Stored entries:

────────────────────

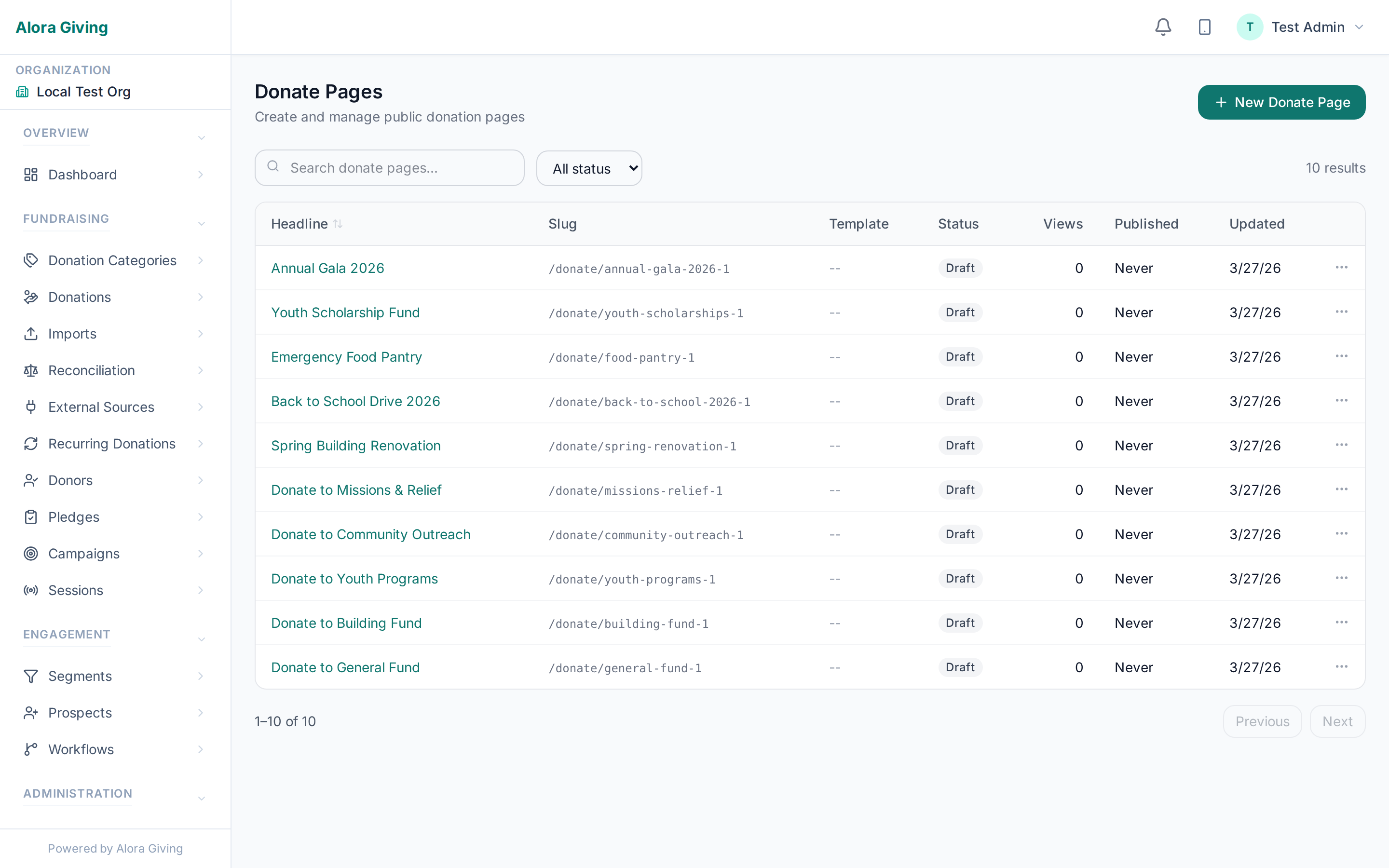Image resolution: width=1389 pixels, height=868 pixels.
Task: Select the Campaigns target icon
Action: (30, 554)
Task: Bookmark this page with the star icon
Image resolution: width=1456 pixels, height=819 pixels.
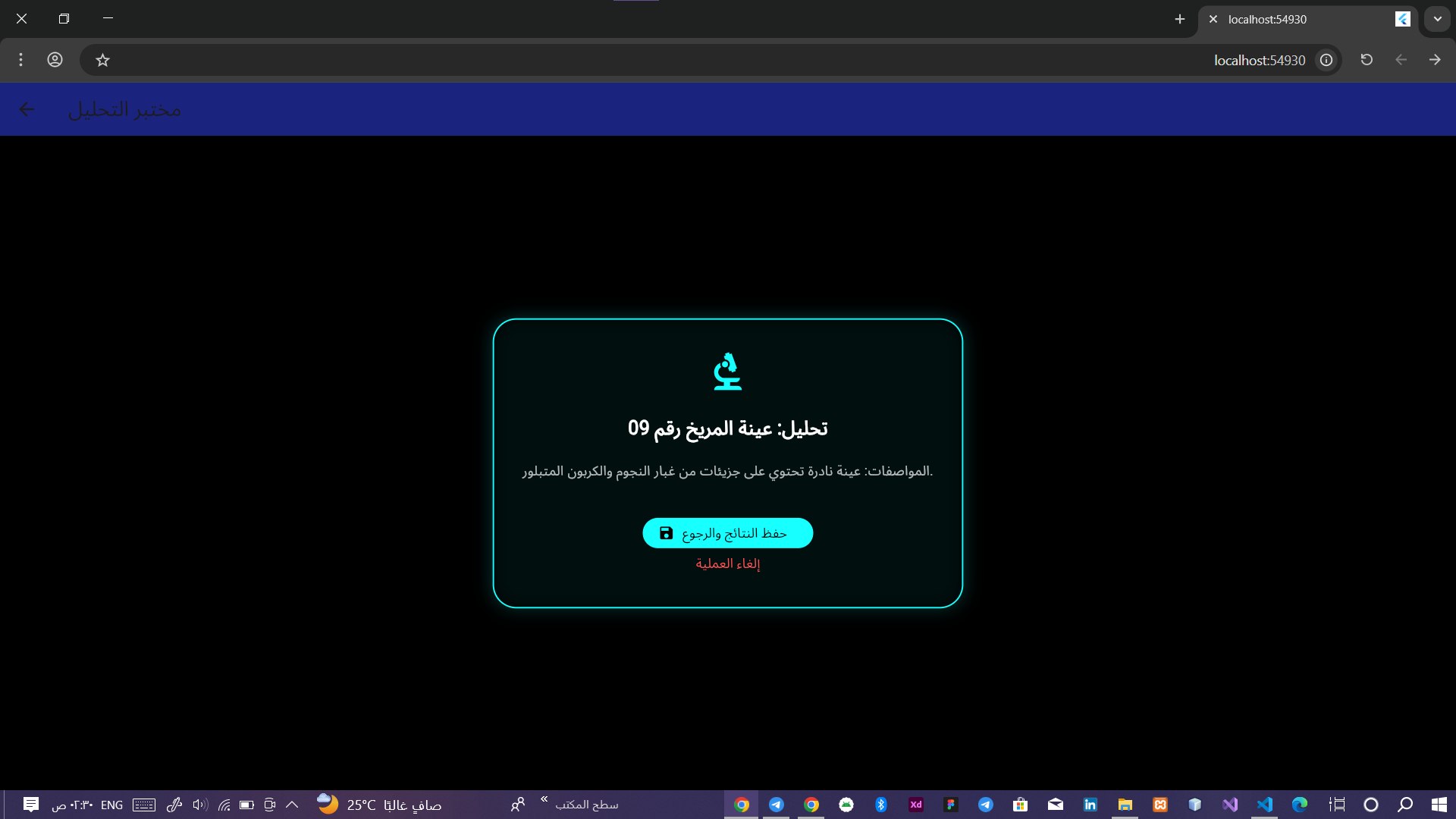Action: pyautogui.click(x=103, y=60)
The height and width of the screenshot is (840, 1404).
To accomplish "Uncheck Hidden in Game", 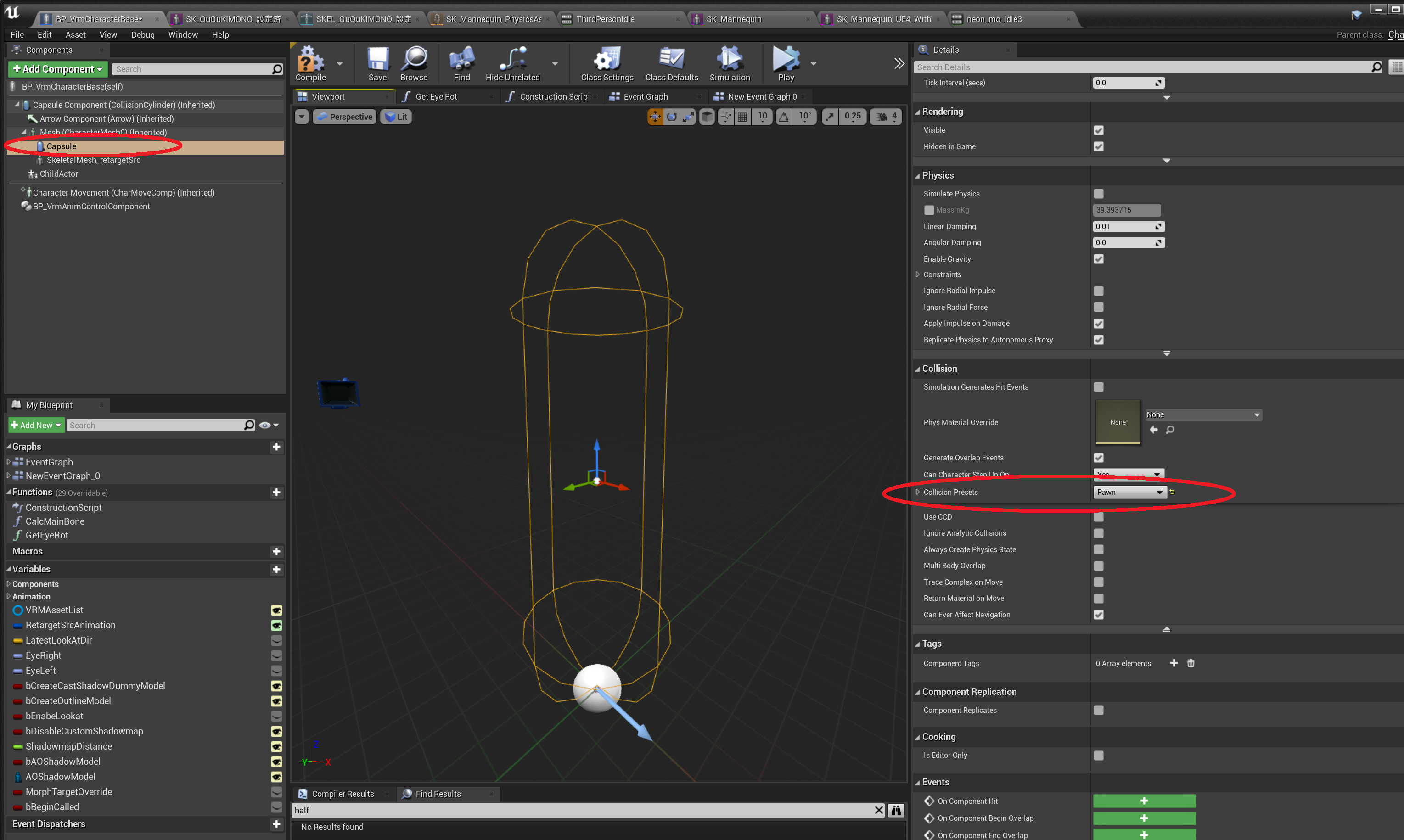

────────────────────

What you should do:
Extract word for word every line from the line that contains "The height and" to the final line of the data, both included, and nothing else; skip the pictures.

Answer area:
The height and width of the screenshot is (840, 1404).
To accomplish "Uncheck Hidden in Game", 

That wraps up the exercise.